(Saved entries)

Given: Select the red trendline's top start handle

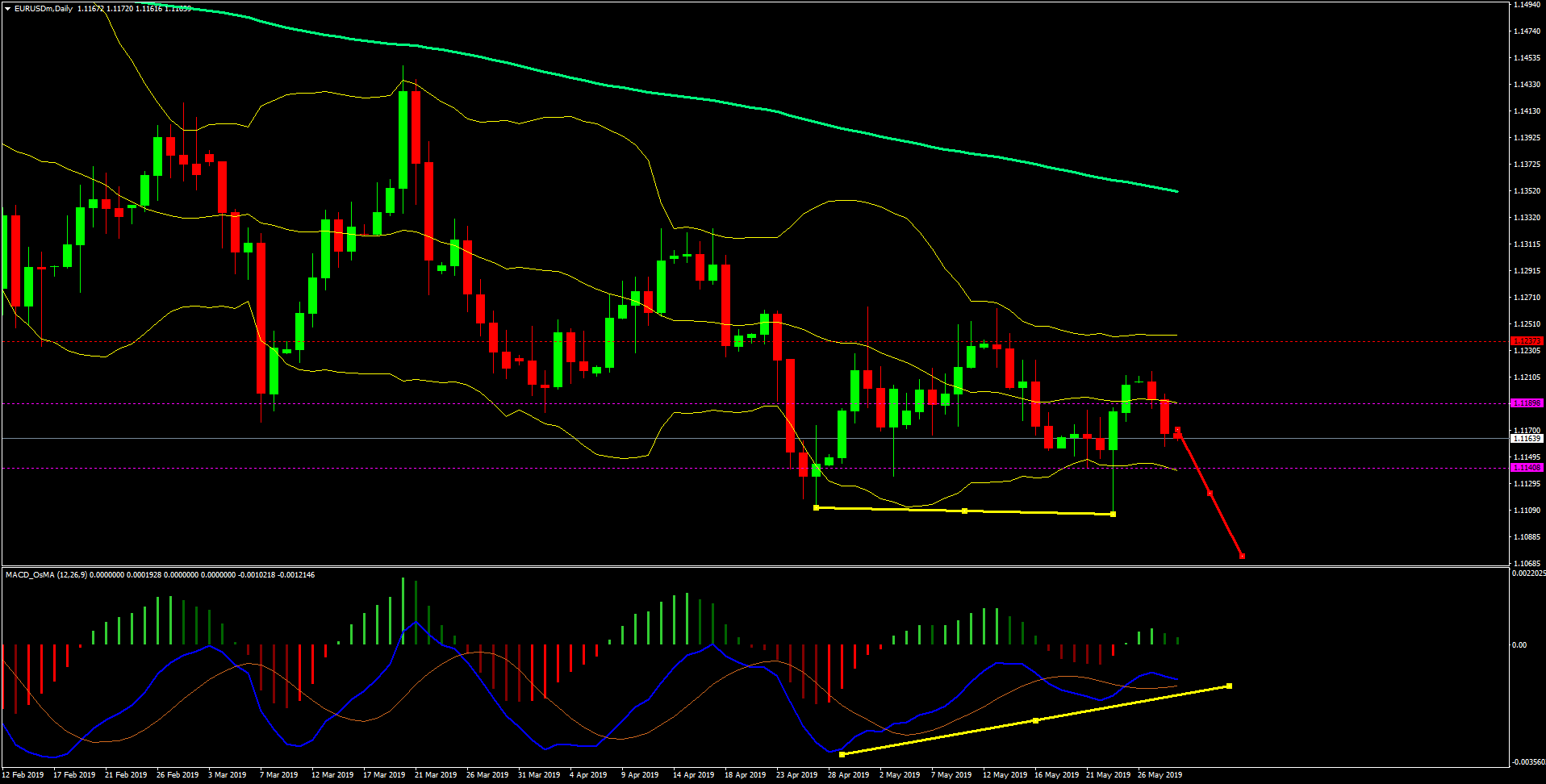Looking at the screenshot, I should 1178,431.
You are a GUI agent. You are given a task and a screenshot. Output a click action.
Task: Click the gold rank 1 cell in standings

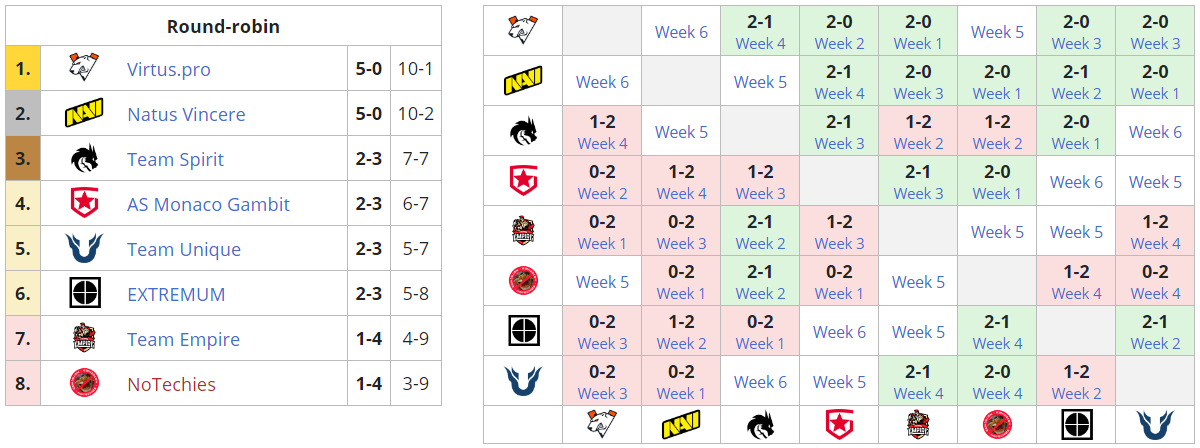click(x=21, y=70)
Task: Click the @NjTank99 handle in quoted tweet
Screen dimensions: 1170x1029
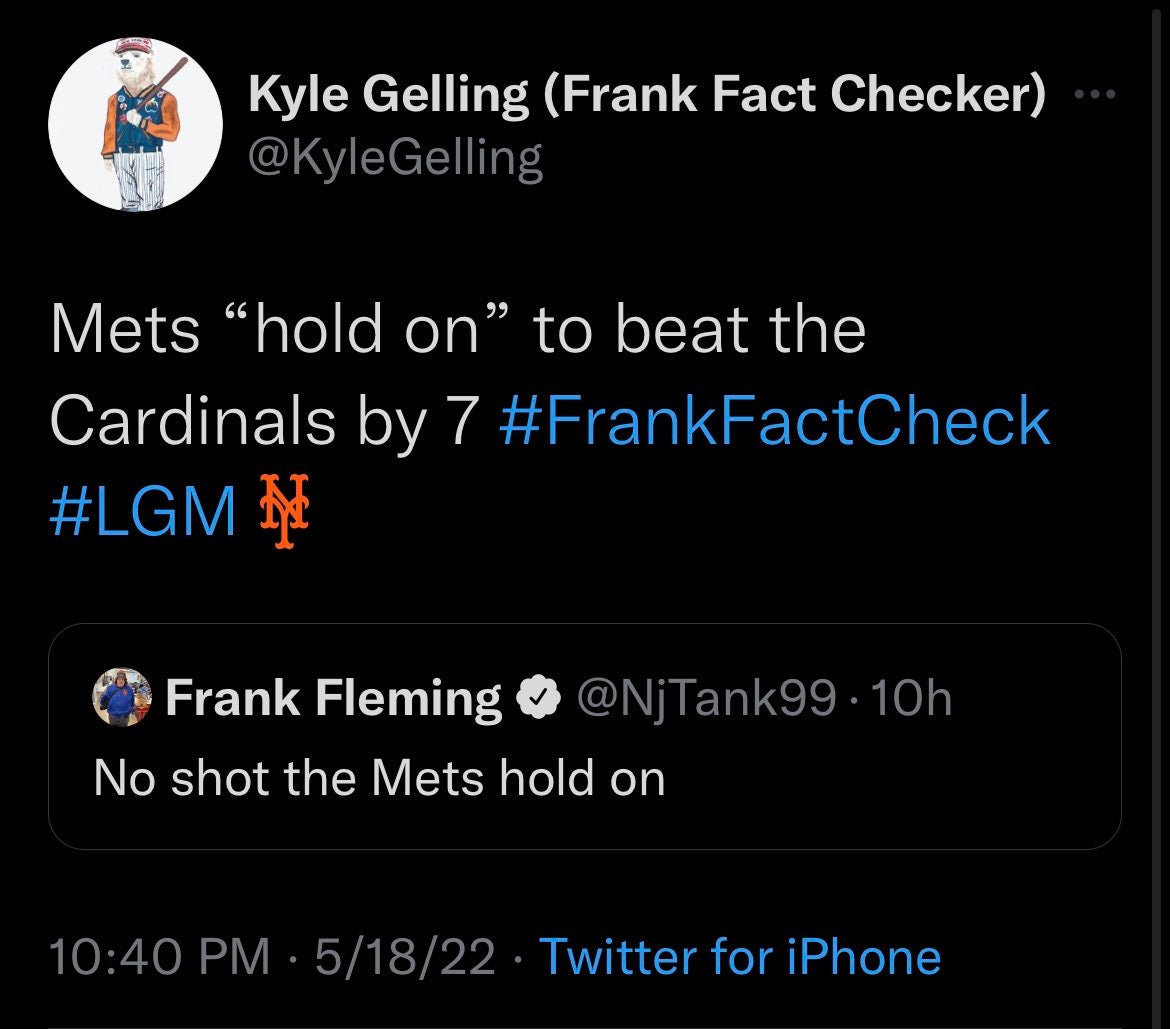Action: (706, 698)
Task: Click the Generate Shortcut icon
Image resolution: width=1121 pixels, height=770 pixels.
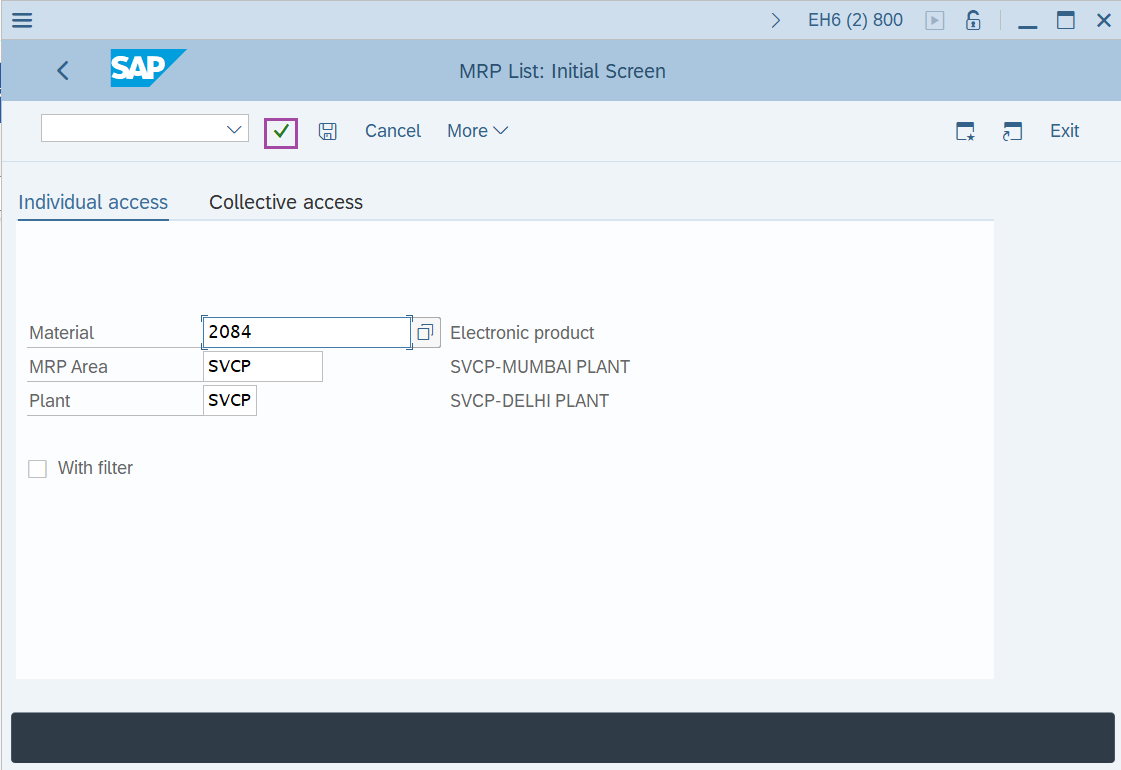Action: (x=1012, y=131)
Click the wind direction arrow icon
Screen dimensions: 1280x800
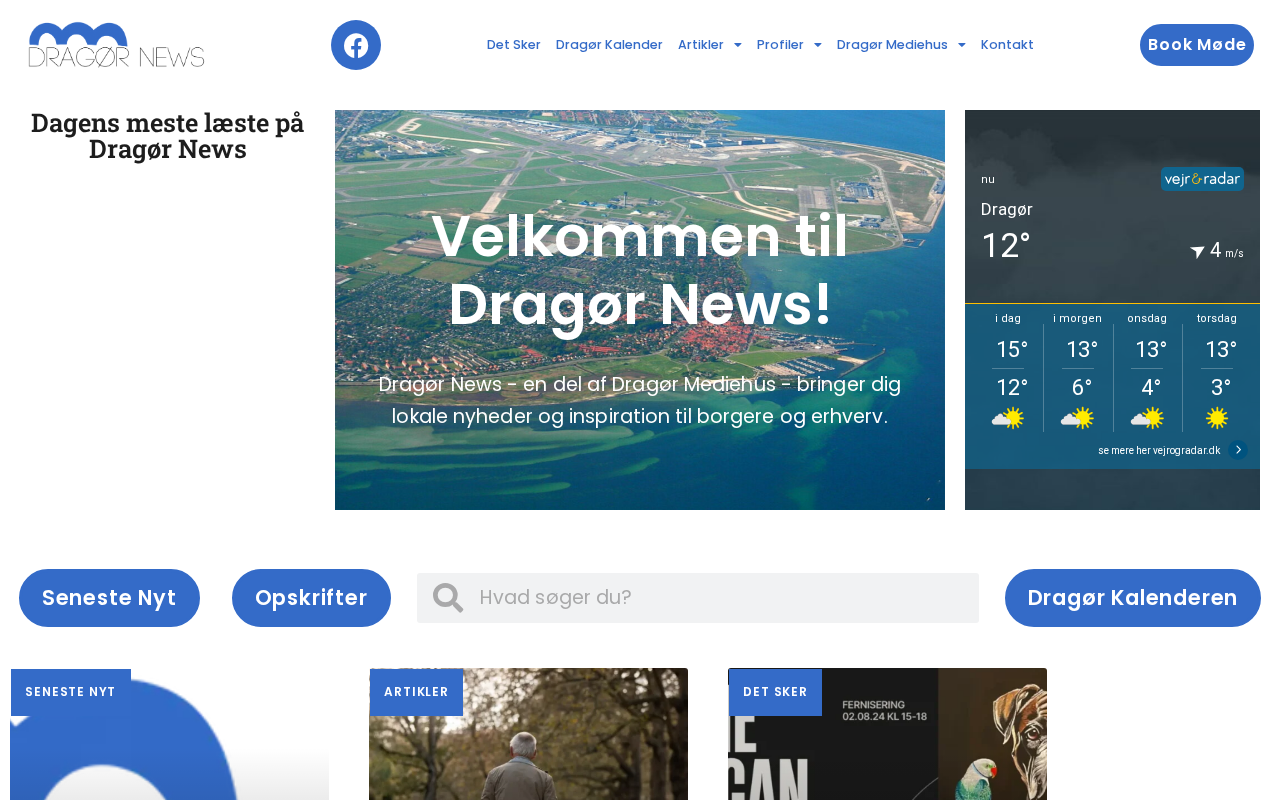click(x=1197, y=252)
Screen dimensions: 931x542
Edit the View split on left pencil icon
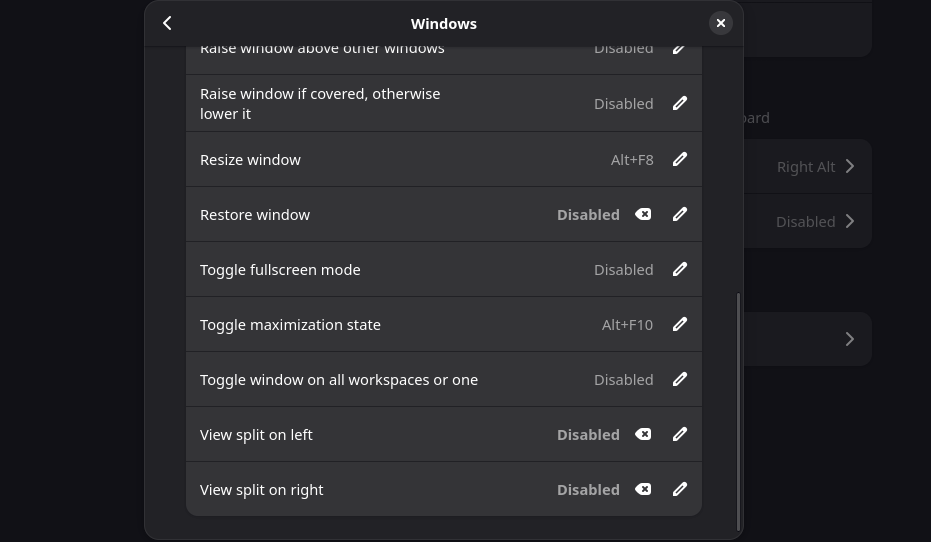680,434
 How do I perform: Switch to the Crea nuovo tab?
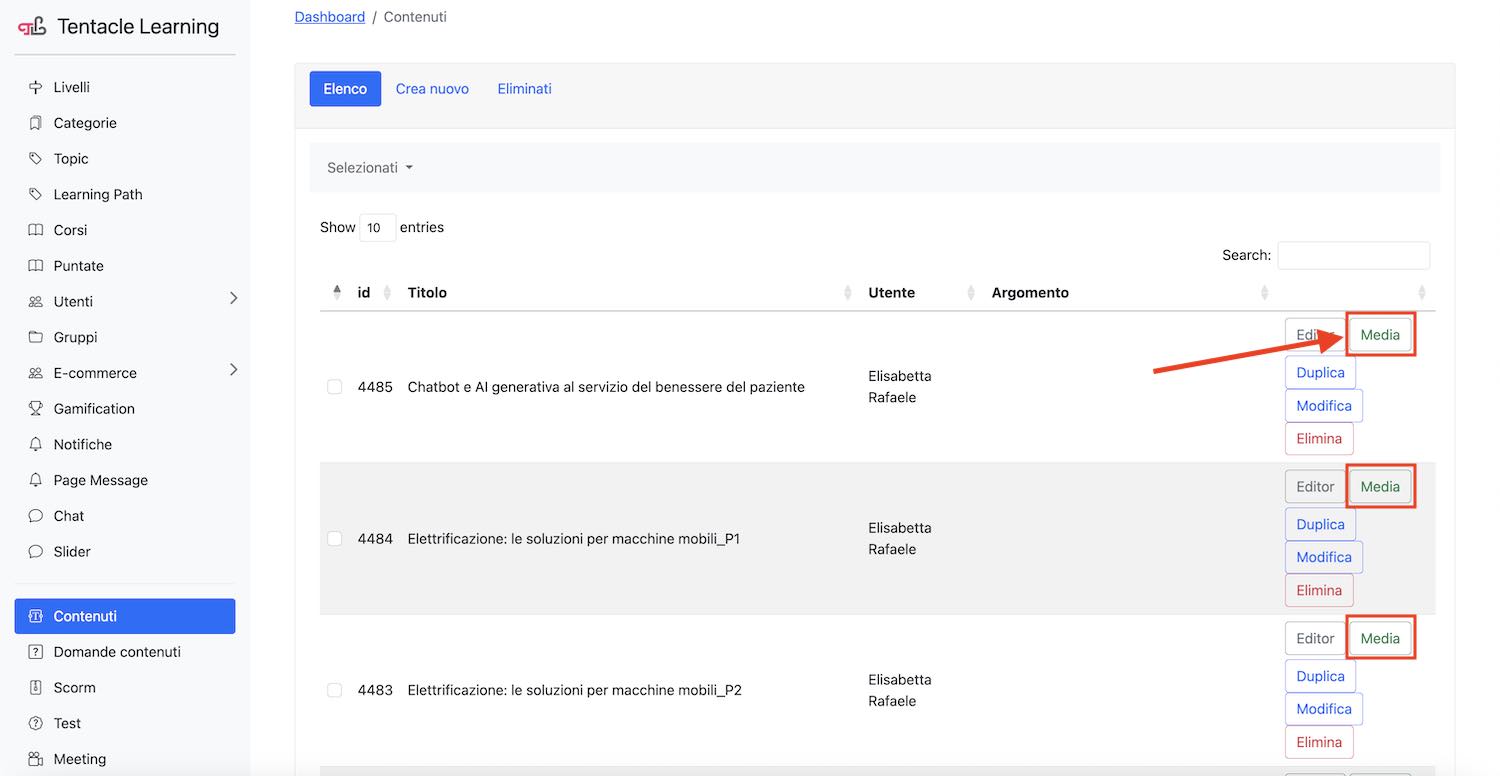point(432,89)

ABOUT THIS EXERCISE: Final stretch of the data: repeat exactly each line from the one containing "Image resolution: width=1121" through the last, and omit all pictures.

EXERCISE RESPONSE:
Image resolution: width=1121 pixels, height=770 pixels.
Action: (x=1012, y=131)
Click the wind direction arrow icon
Screen dimensions: 1280x800
click(x=1197, y=252)
Screen dimensions: 931x542
Edit the View split on left pencil icon
680,434
 How do I perform: Switch to the Crea nuovo tab?
point(432,89)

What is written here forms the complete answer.